Srinivasa Rao Katragadda, Sirisha Potluri, "Hybrid Deep Learning Model for Software Defect Classification Using Code2Vec and LinkNet-BiLSTM Score Level Fusion," SSRG International Journal of Electronics and Communication Engineering, vol. 12,  no. 6, pp. 227-237, 2025. Crossref, https://doi.org/10.14445/23488549/IJECE-V12I6P118

Abstract:

The software package faults stance an important trial, impacting systems’ reliability, functionality, and security. Traditional methods for defect detection, including manual inspections and static tools, are often insufficient for handling large, complex codebases. Current progress in ML and DL provides more robust solutions by identifying complex patterns within data. It presents a hybrid model that combines Code2Vec for feature extraction, Improved LinkNet for spatial data processing, and Bi-LSTM for sequential pattern analysis, leveraging score-level fusion to improve software defect classification. Code2Vec transforms unstructured source code into dense vector representations, capturing critical semantic and syntactic features.

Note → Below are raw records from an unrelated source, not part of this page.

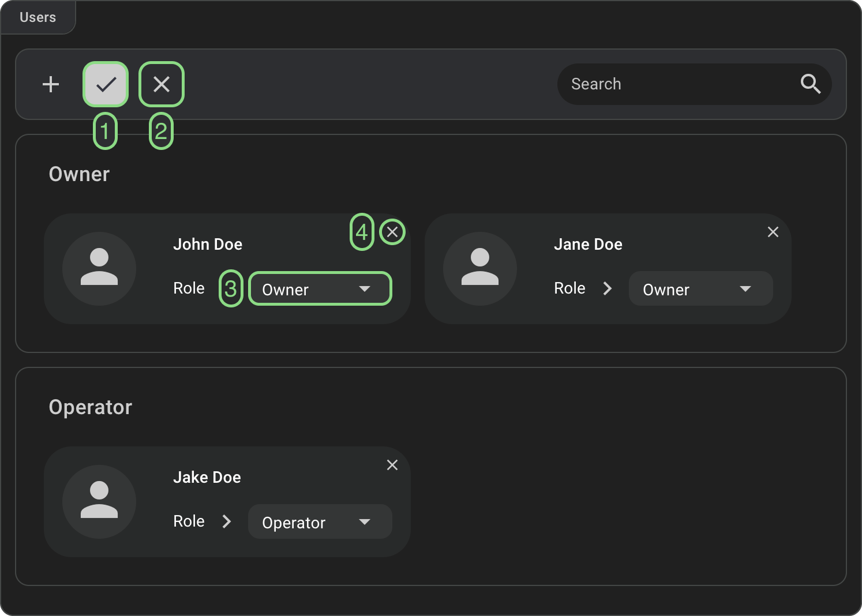Remove Jake Doe from the Operator group
Screen dimensions: 862x616
392,465
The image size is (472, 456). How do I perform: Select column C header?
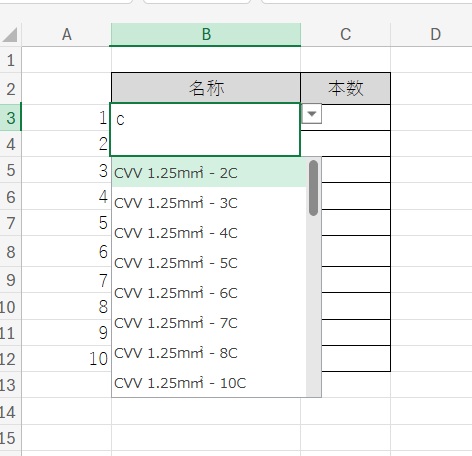click(x=346, y=34)
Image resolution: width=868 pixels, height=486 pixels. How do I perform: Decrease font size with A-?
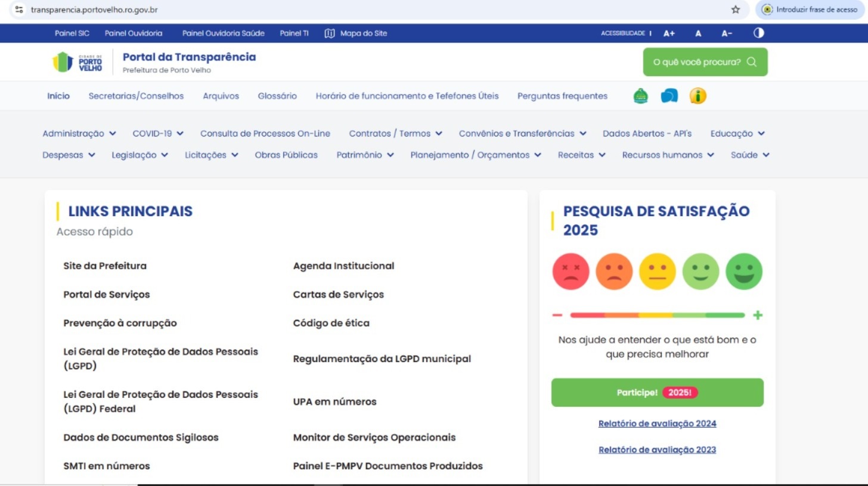727,33
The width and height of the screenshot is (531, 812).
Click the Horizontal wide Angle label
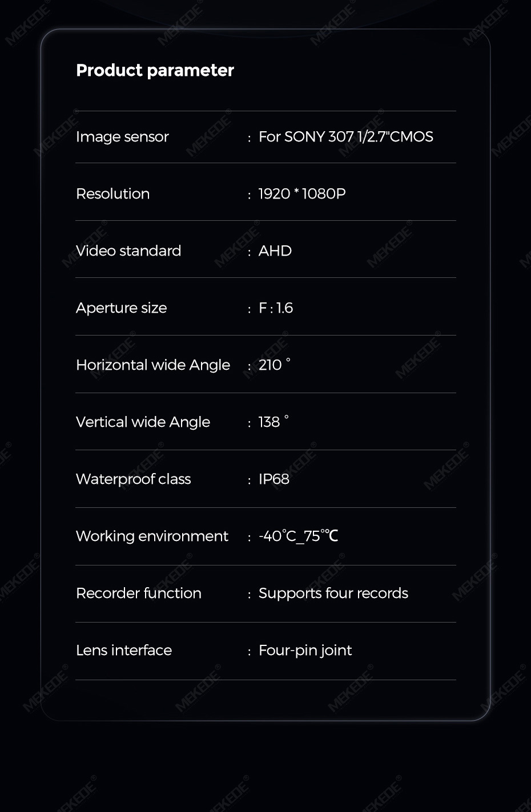(x=153, y=365)
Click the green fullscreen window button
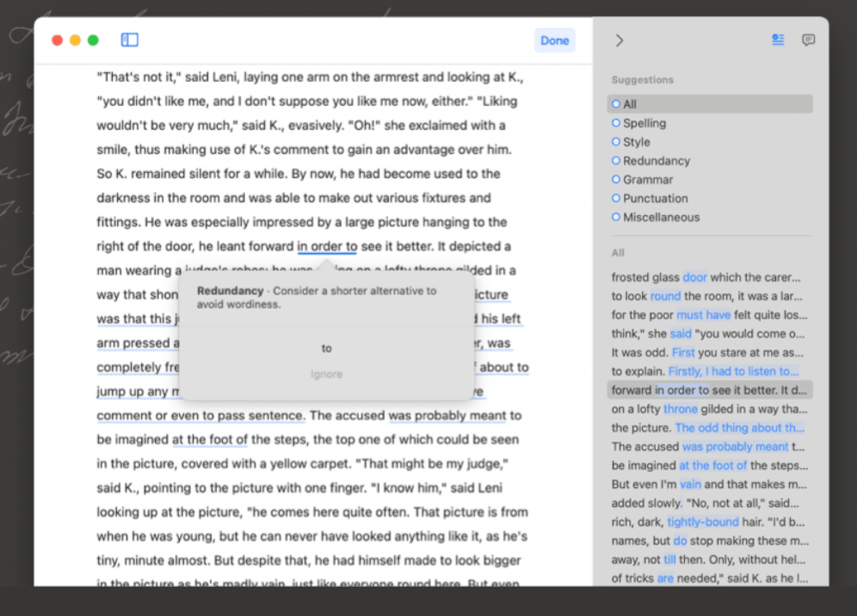This screenshot has width=857, height=616. pos(93,40)
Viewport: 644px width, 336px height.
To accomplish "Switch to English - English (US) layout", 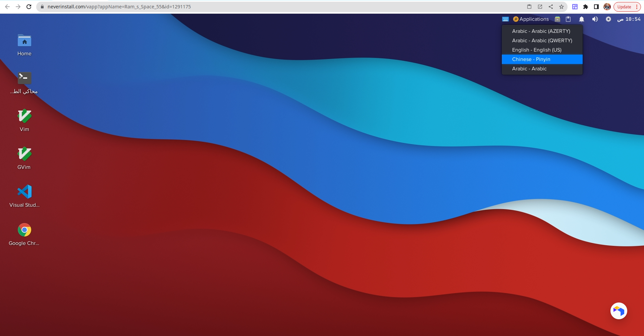I will [x=536, y=50].
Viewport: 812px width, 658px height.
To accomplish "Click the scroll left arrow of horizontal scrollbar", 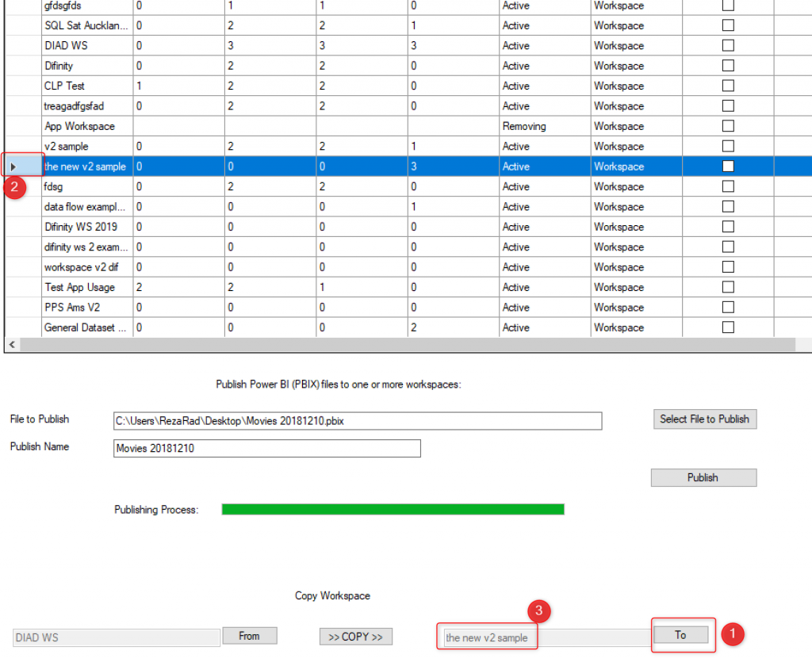I will [10, 345].
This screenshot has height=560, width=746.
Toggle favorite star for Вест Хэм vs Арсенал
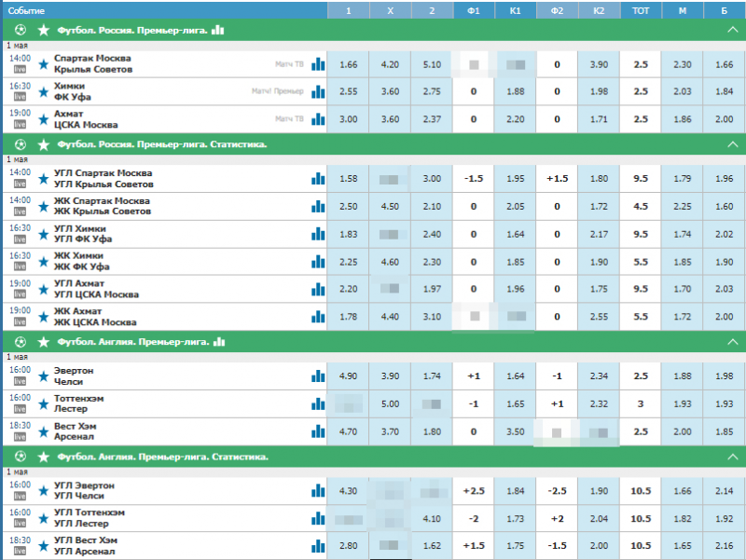coord(43,432)
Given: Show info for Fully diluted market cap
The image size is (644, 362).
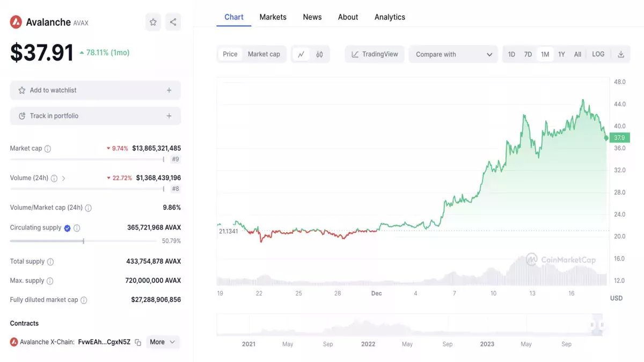Looking at the screenshot, I should (84, 300).
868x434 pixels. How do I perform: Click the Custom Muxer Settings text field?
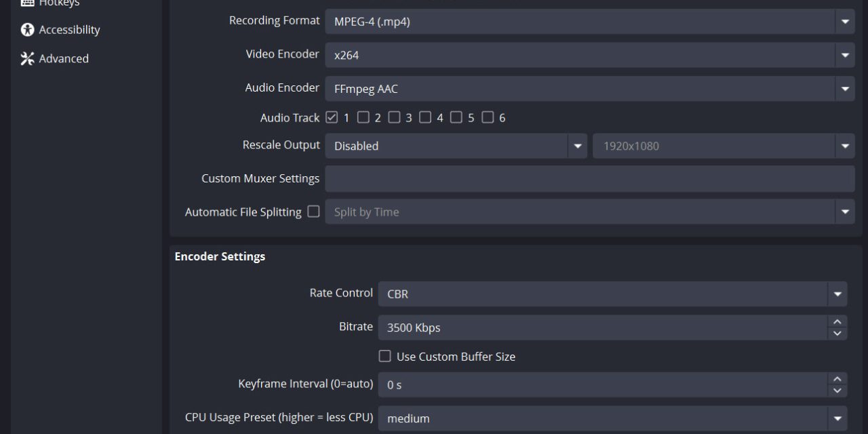589,179
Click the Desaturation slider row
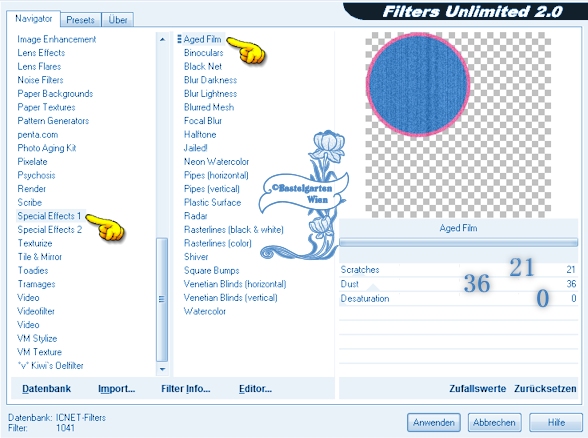This screenshot has width=588, height=438. click(458, 298)
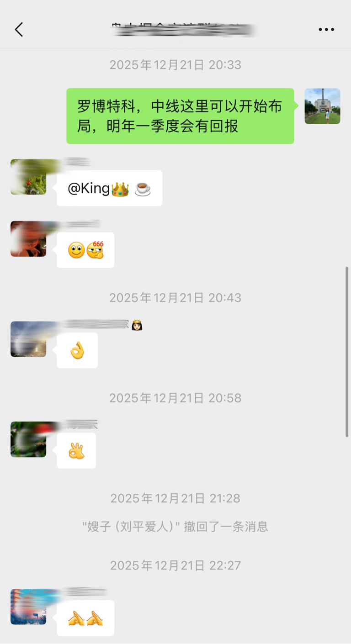Open the red berries avatar profile
Screen dimensions: 351x644
[28, 177]
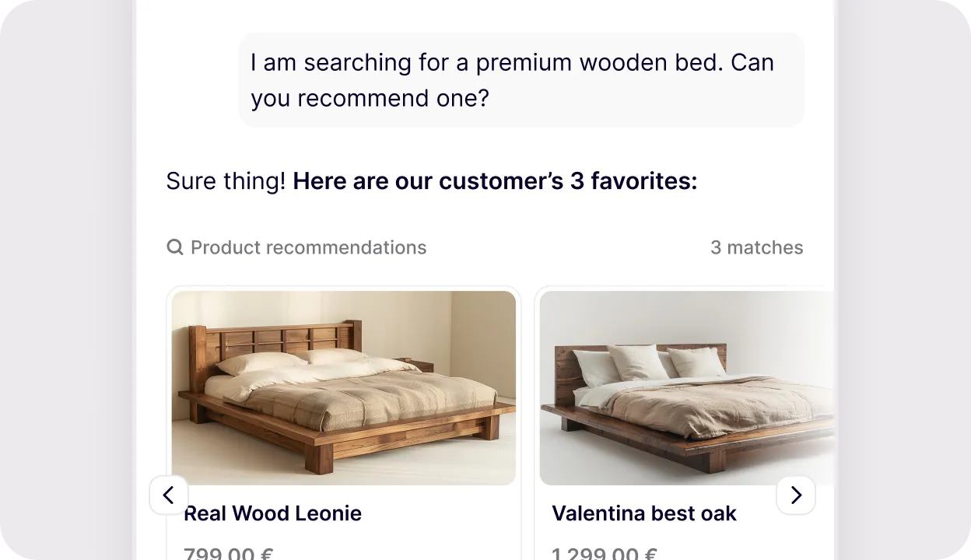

Improved LinkNet excels in extracting high-level structural features, while Bi-LSTM captures long-term dependencies in code sequences. The proposed score-level fusion integrates the outputs of these models to harness their complementary strengths, reducing noise sensitivity and enhancing accuracy. The fused scores are passed to a soft-max classifier to foresee a given snippet code that is fault-motionless or non-defect-prone. The final output classifies the software defect into specific categories, if applicable, based on the trained dataset. It demonstrates that the hybrid model outperforms metrics, accuracy, precision, recall, and F1 scores, existing methods in package fault prophecy. The study also highlights the significance of hyperparameter tuning and training large, labelled datasets. This research contributes to scalable, efficient defect detection methods that address real-world challenges in software development, setting a foundation for future improvements in predictive analytics and automated software quality assurance. The proposed model, implemented in Python, enhances classification performance, achieving an accuracy of 92%.

Keywords:

Software defect classification, Deep learning, Code2Vec, Bi-LSTM, Score-level fusion.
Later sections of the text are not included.